Lost Places haben ja nicht nur optisch eine gewisse Anziehungskraft auf mich. Die Geschichten, die dahinter stehen, sind oftmals ebenso interessant wie die zurückgebliebenen Mauersteine, Möbel oder Maschinen. Auf der Rückfahrt von einer erfolgreichen Urbex-Tour kamen wir in Bad Wildbad zufällig an einem sehr alten Gebäude vorbei, drumherum ein aufgebrochener Bauzaun. Da man an dieser Stelle nicht halten konnte, bin ich nur kurz aus dem Auto gesprungen und habe notdürftig Fotos mit dem Handy gemacht. Die Scheiben des Gebäudes waren größtenteils eingeworfen, vermoderter Geruch war allgegenwärtig und doch erkannte man noch ganz genau den Glanz der Vergangenheit. Im Internet konnte ich nach ausgiebiger Recherche folgendes herausfinden:
Im Jahr 1931 erwarb der Jude Aurel Radovitz (1875-1942) das Hotel am Kurgarten (davor hieß es Hotel Bristol) und führte dieses bis 1937. Da ihm verboten wurde, in seinem „jüdischen“ Hotel „deutschblütiges“weibliches Personal unter 45 Jahren zu beschäftigen, zog er mit seiner „arischen“ Frau nach Enzklösterle. 1941 verkaufte seine Frau das Hotel. 1942 wurde Aurel Radovitz verhaftet und ins KZ nach Auschwitz deportiert, wo er einen Monat später an „Altersschwäche“ starb. Seine Frau blieb in Enzklösterle und starb 1952.
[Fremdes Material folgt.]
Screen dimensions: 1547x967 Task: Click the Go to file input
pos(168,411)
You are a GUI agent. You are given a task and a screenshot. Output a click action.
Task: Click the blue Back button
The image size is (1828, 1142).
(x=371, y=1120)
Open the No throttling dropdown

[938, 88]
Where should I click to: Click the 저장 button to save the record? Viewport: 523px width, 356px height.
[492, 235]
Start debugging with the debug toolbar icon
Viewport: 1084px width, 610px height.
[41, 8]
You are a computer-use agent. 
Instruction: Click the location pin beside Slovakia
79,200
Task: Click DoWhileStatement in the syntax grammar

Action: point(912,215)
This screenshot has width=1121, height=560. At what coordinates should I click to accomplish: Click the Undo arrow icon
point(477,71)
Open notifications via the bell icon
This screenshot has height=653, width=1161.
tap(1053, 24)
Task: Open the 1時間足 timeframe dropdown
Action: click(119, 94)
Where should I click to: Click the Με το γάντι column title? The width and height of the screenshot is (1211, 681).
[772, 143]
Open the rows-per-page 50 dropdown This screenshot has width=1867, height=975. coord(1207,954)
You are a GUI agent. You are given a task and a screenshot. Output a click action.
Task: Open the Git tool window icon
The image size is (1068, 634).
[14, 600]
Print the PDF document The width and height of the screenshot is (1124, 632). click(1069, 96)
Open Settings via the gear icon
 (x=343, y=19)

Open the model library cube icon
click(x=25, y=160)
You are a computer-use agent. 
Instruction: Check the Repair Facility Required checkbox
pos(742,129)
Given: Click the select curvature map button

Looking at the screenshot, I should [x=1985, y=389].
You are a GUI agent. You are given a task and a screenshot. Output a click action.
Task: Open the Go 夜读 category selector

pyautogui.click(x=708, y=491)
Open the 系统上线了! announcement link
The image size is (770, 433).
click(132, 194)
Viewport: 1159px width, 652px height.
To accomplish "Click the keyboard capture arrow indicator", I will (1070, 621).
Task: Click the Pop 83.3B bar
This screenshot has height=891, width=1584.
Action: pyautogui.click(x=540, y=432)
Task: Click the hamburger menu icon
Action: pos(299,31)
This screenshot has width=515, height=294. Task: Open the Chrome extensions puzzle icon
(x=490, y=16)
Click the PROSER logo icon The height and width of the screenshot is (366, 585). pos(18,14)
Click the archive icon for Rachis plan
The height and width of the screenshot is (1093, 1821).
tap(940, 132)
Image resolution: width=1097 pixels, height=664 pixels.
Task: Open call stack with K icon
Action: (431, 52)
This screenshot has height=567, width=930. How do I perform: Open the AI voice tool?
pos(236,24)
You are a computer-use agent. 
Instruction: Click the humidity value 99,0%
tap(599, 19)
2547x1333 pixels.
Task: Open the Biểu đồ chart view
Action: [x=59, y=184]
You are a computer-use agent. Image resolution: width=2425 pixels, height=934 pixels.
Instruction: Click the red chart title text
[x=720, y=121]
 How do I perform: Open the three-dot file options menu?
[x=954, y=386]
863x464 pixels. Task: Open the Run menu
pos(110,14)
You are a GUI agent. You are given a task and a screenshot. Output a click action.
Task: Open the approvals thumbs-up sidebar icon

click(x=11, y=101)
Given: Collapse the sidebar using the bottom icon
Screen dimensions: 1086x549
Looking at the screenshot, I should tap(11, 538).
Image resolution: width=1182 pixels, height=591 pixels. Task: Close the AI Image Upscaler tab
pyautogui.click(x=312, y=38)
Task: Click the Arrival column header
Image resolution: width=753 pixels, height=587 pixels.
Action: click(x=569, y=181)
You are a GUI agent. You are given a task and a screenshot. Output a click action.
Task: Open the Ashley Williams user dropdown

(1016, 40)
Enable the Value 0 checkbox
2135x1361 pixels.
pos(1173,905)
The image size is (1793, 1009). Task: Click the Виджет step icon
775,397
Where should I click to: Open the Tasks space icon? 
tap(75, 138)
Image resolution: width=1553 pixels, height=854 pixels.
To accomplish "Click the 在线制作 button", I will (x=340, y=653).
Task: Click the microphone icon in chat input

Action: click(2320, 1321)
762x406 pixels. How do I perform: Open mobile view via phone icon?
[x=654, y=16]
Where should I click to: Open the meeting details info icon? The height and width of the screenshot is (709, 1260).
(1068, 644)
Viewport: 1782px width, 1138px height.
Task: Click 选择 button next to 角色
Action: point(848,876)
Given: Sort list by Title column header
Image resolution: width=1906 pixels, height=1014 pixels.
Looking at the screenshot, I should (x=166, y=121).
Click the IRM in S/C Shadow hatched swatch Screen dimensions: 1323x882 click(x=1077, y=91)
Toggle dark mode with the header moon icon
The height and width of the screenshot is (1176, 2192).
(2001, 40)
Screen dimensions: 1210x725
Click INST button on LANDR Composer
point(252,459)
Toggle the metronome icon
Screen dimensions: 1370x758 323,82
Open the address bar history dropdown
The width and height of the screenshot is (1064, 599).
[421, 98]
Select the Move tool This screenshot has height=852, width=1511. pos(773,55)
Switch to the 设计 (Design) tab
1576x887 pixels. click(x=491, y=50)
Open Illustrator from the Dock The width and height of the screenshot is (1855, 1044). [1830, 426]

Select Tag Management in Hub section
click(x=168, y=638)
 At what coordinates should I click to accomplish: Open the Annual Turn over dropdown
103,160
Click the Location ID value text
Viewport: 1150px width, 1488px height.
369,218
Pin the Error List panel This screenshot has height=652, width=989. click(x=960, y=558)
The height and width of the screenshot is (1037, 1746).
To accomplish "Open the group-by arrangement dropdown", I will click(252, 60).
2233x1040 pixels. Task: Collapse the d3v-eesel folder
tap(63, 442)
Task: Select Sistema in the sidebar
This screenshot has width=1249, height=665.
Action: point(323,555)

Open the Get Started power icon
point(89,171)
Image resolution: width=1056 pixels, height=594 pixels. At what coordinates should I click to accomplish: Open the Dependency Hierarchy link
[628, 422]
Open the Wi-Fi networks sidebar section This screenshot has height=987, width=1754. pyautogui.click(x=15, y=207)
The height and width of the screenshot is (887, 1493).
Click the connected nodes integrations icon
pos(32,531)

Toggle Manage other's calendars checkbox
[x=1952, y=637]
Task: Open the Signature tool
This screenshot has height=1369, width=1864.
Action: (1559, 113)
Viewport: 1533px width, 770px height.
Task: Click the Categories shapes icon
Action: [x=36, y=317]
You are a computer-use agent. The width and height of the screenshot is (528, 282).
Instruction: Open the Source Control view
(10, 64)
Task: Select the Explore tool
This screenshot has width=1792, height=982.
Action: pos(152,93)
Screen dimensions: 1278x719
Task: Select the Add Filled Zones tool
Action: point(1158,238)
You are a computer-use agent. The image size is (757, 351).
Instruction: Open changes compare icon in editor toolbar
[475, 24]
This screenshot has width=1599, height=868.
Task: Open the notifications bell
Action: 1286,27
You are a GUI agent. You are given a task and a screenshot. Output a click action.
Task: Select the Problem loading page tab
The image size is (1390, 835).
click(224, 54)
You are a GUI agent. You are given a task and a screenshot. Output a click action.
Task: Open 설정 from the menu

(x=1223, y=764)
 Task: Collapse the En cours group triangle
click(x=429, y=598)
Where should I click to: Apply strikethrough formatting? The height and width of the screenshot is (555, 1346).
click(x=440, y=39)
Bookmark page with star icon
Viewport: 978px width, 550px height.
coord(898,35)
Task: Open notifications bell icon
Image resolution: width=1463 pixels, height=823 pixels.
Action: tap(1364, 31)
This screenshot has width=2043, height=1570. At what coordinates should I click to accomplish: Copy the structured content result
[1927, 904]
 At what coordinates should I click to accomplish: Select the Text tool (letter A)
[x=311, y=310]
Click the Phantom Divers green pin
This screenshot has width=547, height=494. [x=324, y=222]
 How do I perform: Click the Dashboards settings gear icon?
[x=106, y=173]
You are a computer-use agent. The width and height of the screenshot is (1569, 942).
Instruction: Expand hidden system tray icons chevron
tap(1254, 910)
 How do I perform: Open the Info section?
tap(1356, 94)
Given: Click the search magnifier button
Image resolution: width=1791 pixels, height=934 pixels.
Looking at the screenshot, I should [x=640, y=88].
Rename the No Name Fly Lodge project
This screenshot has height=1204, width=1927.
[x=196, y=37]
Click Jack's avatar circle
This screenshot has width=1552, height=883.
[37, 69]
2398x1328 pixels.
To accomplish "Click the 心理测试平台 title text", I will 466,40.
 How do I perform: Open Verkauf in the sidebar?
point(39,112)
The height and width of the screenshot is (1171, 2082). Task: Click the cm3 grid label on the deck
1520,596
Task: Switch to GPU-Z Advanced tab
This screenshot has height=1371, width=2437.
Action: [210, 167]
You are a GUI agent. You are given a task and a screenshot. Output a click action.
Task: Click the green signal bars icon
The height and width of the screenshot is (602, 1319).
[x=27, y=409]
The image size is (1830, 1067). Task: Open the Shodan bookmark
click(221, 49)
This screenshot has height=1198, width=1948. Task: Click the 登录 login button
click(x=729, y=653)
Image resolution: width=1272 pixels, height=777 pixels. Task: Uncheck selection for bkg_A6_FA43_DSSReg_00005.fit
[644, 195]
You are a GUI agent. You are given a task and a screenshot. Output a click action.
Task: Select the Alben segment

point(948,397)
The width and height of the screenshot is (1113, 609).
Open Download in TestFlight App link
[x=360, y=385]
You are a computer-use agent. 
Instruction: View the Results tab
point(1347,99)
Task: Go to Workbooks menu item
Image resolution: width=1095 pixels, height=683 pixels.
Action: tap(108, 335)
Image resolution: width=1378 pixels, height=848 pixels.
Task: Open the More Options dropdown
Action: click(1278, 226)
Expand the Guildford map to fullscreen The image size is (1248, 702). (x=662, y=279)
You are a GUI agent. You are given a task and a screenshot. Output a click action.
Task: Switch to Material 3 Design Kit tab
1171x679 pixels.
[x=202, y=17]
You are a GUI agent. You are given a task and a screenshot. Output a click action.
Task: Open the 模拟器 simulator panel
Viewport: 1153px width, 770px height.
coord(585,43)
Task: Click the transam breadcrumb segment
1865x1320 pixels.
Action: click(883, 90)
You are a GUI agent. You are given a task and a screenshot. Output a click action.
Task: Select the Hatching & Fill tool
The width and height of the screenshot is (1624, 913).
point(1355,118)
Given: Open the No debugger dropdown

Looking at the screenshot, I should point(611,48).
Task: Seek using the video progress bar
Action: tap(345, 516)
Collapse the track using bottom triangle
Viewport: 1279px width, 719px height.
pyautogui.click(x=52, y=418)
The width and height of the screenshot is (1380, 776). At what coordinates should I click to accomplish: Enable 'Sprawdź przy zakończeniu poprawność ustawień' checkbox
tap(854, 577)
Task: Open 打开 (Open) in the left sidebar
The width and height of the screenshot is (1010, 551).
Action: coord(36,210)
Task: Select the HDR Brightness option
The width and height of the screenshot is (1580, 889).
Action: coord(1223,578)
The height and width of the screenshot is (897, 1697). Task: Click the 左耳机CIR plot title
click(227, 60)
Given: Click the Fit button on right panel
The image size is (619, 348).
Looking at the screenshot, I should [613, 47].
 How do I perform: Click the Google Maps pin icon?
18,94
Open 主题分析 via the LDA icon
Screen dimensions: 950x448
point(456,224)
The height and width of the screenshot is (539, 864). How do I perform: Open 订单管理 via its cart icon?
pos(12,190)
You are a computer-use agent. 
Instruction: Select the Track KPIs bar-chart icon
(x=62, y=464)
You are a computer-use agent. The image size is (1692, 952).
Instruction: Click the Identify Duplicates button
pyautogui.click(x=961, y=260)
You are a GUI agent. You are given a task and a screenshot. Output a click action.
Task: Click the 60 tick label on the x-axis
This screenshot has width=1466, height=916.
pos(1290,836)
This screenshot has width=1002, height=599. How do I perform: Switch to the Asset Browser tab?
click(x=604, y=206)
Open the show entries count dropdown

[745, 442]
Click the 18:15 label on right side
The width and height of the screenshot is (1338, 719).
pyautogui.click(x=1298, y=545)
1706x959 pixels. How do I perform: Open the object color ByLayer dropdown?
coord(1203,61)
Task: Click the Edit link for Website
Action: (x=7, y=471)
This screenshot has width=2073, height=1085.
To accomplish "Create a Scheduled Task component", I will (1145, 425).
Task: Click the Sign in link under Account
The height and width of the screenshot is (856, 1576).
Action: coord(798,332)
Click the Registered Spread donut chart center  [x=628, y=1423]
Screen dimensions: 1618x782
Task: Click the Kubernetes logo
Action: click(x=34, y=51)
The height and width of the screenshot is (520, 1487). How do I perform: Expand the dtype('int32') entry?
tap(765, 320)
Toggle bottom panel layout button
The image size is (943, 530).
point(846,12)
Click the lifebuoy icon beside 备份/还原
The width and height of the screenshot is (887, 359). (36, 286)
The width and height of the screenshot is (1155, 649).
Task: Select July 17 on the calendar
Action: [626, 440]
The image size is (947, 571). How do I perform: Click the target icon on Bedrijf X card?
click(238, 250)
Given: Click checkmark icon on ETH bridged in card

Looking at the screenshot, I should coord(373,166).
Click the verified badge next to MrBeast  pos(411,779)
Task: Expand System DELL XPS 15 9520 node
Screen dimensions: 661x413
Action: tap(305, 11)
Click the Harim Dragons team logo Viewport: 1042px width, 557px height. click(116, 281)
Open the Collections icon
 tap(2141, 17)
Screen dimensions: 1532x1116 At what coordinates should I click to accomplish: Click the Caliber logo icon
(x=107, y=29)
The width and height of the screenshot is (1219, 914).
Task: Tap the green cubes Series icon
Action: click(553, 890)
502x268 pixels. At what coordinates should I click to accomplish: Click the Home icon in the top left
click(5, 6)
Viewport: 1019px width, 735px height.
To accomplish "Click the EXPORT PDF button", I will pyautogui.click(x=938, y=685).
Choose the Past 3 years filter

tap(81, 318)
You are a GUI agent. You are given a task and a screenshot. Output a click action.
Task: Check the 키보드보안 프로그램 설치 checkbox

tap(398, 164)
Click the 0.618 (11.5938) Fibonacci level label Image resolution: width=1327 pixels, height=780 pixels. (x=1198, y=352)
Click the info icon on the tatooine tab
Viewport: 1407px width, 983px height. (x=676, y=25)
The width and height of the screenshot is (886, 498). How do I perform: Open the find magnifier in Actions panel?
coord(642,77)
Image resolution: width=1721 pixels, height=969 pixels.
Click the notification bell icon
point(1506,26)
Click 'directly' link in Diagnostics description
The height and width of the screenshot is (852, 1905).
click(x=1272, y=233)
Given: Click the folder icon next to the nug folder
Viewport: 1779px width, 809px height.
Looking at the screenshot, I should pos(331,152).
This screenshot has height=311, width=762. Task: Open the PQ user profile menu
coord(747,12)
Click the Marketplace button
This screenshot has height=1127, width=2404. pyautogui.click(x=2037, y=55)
Es ist nicht viel, aber man sieht das Gebäude mit ganz anderen Augen und fragt sich, warum die Stadt Wildbad nichts gegen den Verfall und für die Erhaltung tut. Der gegenwärtige Eigentümer konnte ich nicht herausfinden. Aber so wie es aussieht, werden die Gebäude bald abgerissen….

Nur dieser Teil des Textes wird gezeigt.